BEIRUT (Reuters) – Three men blew themselves up near the police headquarters in central Damascus on Wednesday, killing two people and injuring six others, state media said, citing the interior ministry.
Islamic State claimed responsibility for the attack, the second this month.
Two suicide bombers tried to storm the police center and clashed with guards before detonating explosive devices outside on Khalid bin al-Walid street, the Damascus police chief said.
Police forces then chased down the third attacker, who blew himself up nearby at the entrance to a clothes market.
“Our investigations are ongoing to find out where they came from and how,” police chief Mohammad Kheir Ismail told state TV from outside the headquarters. “The issue has been controlled.”
An Islamic State statement said three suicide bombers had attacked the police center with machine guns and explosive belts.
Islamic State also claimed responsibility earlier this month for a similar suicide bomb attack on a police station in another part of Damascus, in which 17 people were reported dead.
Damascus has enjoyed relative security as Syria’s six-year civil war has raged on nearby and across the country. But several such attacks have hit the capital in recent years, including a car bomb that killed 20 people in July.

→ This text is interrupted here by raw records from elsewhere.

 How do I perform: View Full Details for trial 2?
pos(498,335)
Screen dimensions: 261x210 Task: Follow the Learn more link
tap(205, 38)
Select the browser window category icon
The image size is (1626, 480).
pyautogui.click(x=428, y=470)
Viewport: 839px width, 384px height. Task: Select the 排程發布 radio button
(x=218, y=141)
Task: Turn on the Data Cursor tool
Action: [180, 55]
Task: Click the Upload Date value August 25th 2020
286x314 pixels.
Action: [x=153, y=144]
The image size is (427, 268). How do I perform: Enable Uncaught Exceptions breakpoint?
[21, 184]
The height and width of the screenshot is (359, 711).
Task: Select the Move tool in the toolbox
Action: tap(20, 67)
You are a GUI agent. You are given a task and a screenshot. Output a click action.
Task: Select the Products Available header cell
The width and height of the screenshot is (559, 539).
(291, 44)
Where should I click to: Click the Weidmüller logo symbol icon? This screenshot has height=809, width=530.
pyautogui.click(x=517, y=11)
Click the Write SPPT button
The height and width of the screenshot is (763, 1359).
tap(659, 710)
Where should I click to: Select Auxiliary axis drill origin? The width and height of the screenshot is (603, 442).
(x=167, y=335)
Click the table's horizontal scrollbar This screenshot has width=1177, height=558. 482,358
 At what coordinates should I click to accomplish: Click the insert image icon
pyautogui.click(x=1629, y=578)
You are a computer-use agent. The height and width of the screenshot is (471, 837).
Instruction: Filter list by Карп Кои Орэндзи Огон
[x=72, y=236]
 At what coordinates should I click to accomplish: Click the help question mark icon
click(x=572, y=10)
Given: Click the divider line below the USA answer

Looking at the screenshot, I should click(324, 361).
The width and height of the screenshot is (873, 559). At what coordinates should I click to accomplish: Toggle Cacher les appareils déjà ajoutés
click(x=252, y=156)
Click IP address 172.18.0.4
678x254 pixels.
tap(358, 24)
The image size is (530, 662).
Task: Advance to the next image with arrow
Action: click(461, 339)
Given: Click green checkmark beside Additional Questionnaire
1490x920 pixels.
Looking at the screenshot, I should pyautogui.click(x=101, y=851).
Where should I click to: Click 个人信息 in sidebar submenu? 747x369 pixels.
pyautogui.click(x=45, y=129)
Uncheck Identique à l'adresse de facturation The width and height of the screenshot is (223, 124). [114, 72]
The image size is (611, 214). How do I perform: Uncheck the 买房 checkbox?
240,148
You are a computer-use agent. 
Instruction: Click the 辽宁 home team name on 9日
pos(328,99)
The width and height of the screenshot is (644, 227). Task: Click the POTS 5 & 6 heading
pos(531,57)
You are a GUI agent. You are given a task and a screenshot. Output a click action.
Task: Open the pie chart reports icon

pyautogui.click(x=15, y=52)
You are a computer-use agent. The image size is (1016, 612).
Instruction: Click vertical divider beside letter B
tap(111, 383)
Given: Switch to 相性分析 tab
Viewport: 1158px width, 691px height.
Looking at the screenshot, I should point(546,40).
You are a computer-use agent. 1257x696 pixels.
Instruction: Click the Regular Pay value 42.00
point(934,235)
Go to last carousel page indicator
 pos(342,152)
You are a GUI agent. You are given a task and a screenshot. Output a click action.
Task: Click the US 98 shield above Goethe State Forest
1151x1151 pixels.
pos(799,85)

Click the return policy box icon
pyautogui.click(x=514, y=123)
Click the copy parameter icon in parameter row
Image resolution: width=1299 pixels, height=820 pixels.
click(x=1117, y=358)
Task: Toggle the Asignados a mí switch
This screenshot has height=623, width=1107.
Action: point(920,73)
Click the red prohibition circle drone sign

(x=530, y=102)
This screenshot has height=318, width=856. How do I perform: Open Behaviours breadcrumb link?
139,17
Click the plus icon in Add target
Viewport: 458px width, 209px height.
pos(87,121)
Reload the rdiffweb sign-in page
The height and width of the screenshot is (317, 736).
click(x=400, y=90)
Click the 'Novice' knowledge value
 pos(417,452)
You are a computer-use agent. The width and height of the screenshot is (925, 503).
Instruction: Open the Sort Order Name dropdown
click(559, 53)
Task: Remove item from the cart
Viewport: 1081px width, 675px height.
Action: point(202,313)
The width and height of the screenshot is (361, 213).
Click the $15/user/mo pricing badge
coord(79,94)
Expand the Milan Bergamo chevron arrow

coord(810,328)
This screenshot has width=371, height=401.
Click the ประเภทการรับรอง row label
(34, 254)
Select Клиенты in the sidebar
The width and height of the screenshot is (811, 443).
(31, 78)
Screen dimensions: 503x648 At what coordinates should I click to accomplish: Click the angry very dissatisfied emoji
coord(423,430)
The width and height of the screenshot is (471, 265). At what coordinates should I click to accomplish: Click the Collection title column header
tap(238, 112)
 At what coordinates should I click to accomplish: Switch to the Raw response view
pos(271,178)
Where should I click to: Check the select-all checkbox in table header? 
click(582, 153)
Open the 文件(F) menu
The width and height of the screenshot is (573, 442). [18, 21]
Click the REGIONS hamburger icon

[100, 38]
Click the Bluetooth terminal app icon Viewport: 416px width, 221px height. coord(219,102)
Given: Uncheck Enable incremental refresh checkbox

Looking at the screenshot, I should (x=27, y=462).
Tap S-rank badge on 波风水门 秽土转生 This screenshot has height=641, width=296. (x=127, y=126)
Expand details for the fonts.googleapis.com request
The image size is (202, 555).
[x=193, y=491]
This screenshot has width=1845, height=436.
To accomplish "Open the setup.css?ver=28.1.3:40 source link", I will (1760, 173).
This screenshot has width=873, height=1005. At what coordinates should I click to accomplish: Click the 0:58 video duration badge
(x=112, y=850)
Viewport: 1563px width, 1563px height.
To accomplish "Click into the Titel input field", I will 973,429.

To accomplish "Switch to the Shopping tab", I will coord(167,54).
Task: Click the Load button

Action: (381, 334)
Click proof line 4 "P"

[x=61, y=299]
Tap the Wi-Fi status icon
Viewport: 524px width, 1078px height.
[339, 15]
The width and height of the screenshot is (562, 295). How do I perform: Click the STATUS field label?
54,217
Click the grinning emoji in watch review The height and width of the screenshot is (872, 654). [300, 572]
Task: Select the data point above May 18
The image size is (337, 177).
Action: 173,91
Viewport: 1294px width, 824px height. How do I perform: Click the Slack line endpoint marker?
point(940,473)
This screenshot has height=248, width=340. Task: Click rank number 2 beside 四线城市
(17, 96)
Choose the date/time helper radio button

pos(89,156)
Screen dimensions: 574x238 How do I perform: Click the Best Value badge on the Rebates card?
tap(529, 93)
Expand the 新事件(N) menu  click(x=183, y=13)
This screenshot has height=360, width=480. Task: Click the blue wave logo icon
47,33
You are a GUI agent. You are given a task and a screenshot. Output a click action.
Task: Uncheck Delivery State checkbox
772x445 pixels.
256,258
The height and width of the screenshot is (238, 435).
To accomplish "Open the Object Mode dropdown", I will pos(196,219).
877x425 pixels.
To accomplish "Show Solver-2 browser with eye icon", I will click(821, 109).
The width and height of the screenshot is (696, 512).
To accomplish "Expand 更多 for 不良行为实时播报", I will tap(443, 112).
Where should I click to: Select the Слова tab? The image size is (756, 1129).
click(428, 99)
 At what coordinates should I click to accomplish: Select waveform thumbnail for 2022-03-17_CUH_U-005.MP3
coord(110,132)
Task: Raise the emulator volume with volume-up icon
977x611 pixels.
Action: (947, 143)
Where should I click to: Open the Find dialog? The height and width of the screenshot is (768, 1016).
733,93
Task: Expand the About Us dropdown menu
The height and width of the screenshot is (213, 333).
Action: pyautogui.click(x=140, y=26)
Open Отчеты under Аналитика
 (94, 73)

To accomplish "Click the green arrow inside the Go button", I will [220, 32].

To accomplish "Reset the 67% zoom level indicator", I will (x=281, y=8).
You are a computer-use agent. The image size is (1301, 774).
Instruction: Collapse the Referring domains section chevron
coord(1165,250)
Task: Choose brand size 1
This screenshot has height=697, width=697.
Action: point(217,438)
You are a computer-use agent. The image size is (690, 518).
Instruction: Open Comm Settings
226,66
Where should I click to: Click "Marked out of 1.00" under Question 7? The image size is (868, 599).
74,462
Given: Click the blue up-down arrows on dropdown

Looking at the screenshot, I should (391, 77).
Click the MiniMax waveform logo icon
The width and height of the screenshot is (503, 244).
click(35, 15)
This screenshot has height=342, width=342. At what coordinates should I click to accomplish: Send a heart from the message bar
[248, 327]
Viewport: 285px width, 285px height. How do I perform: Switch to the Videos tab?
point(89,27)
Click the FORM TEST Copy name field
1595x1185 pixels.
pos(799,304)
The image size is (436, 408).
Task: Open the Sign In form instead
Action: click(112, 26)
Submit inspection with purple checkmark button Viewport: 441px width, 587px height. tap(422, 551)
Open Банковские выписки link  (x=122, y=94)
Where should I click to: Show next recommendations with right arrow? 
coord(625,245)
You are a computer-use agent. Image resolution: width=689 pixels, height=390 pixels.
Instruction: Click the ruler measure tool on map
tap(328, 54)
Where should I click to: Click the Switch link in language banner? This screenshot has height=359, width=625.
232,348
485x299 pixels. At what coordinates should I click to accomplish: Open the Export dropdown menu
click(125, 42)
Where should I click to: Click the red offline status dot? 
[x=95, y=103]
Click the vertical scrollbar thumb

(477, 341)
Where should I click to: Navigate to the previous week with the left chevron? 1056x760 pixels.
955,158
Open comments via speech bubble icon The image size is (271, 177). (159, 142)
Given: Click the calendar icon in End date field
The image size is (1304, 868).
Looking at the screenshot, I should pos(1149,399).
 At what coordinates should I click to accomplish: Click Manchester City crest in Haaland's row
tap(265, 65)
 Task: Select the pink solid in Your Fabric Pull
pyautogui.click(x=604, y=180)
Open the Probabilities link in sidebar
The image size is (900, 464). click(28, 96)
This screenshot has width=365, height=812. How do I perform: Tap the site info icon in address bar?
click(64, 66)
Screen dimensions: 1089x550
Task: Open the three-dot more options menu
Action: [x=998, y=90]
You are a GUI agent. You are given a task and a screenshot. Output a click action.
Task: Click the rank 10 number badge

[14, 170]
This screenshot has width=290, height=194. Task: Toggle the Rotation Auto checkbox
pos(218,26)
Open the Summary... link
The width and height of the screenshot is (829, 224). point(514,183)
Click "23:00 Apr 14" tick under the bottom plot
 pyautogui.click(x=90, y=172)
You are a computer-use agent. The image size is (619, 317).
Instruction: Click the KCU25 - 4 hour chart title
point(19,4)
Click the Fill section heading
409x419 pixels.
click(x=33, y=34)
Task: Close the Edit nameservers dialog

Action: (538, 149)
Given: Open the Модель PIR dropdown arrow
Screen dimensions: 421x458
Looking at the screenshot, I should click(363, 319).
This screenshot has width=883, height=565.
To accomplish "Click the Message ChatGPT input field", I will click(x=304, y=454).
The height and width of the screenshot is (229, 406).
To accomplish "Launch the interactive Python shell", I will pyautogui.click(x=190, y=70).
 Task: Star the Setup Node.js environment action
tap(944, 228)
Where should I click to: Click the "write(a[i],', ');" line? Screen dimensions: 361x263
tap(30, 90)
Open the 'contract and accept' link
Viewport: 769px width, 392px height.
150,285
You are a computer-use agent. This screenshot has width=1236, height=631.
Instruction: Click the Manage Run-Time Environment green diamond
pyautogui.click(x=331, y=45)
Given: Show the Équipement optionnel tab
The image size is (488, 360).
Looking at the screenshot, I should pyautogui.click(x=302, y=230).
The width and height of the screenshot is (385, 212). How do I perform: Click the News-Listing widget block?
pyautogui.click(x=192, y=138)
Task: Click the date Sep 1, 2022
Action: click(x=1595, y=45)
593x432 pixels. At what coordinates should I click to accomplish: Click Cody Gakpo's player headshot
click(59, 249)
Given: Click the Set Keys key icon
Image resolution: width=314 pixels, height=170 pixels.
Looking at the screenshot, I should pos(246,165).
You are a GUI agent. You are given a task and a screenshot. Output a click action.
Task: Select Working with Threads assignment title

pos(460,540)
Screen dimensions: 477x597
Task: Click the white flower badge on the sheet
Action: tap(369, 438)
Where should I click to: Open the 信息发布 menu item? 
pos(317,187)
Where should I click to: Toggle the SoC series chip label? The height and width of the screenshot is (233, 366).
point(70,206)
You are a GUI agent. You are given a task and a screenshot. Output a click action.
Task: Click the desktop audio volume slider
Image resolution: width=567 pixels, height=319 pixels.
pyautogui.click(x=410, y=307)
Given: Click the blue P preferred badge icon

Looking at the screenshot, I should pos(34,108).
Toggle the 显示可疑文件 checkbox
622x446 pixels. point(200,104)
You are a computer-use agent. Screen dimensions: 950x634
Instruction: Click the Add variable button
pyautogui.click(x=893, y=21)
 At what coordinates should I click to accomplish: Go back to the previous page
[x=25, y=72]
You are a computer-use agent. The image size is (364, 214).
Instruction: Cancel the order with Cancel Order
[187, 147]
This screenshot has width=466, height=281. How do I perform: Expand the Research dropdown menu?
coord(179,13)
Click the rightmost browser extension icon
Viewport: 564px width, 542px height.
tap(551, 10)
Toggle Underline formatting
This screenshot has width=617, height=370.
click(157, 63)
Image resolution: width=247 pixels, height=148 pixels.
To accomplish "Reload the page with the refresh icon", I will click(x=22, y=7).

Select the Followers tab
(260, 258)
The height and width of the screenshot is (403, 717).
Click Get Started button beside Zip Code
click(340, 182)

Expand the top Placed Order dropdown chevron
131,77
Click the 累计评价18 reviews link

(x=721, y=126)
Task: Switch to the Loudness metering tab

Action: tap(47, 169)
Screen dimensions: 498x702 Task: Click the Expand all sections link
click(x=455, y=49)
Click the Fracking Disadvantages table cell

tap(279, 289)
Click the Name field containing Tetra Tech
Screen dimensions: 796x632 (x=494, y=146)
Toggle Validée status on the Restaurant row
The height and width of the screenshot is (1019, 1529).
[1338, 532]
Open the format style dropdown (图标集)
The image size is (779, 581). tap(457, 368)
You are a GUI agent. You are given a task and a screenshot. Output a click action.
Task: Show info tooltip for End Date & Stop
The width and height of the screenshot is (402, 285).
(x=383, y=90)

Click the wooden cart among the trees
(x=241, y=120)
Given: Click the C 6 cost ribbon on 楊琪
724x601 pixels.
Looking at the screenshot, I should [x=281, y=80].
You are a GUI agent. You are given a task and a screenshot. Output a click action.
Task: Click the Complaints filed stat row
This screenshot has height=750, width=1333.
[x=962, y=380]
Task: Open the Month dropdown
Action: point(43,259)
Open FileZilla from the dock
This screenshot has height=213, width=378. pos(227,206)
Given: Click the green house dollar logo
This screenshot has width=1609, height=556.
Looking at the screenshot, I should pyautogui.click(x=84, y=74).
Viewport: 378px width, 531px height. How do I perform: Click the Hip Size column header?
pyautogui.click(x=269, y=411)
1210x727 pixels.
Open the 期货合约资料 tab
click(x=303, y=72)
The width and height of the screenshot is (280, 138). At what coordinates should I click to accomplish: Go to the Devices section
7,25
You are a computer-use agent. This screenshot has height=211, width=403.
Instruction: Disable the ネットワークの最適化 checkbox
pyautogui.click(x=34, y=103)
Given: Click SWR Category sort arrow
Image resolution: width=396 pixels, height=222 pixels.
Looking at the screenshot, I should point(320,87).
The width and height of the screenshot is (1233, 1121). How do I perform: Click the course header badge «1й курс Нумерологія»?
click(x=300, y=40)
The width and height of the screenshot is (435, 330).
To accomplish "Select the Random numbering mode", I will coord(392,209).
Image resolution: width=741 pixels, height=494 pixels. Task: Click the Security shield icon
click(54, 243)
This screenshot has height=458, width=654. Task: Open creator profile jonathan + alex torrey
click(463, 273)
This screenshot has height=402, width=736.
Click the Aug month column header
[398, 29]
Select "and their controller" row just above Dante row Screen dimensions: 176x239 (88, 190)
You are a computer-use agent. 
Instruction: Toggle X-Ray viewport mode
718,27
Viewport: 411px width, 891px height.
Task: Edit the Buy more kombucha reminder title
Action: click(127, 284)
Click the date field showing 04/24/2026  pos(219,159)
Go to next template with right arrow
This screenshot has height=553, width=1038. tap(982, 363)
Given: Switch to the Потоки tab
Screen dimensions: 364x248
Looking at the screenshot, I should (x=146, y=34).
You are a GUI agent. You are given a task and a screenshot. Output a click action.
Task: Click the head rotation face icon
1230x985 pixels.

Islamic State and Tahrir al-Sham – led by militants formerly linked to al Qaeda – have each claimed separate suicide blasts that killed scores of people in Damascus previously.
“The desperate suicide attempts come as a response to the victories of the Syrian Arab Army, and the Interior Ministry is fully ready to thwart any terrorist act,” state television quoted Interior Minister Mohammad al-Shaar as saying.
With the help of Russian jets and Iran-backed militias, the Damascus government has pushed back rebels in western Syria, shoring up its rule over the main urban centers. In recent months, it has also marched eastwards against Islamic State.
Syrian troops and allied forces have recaptured several suburbs of Damascus from rebel factions over the past year. The army and its allies have been fighting insurgents in the Jobar and Ain Tarma districts on the capital’s eastern outskirts.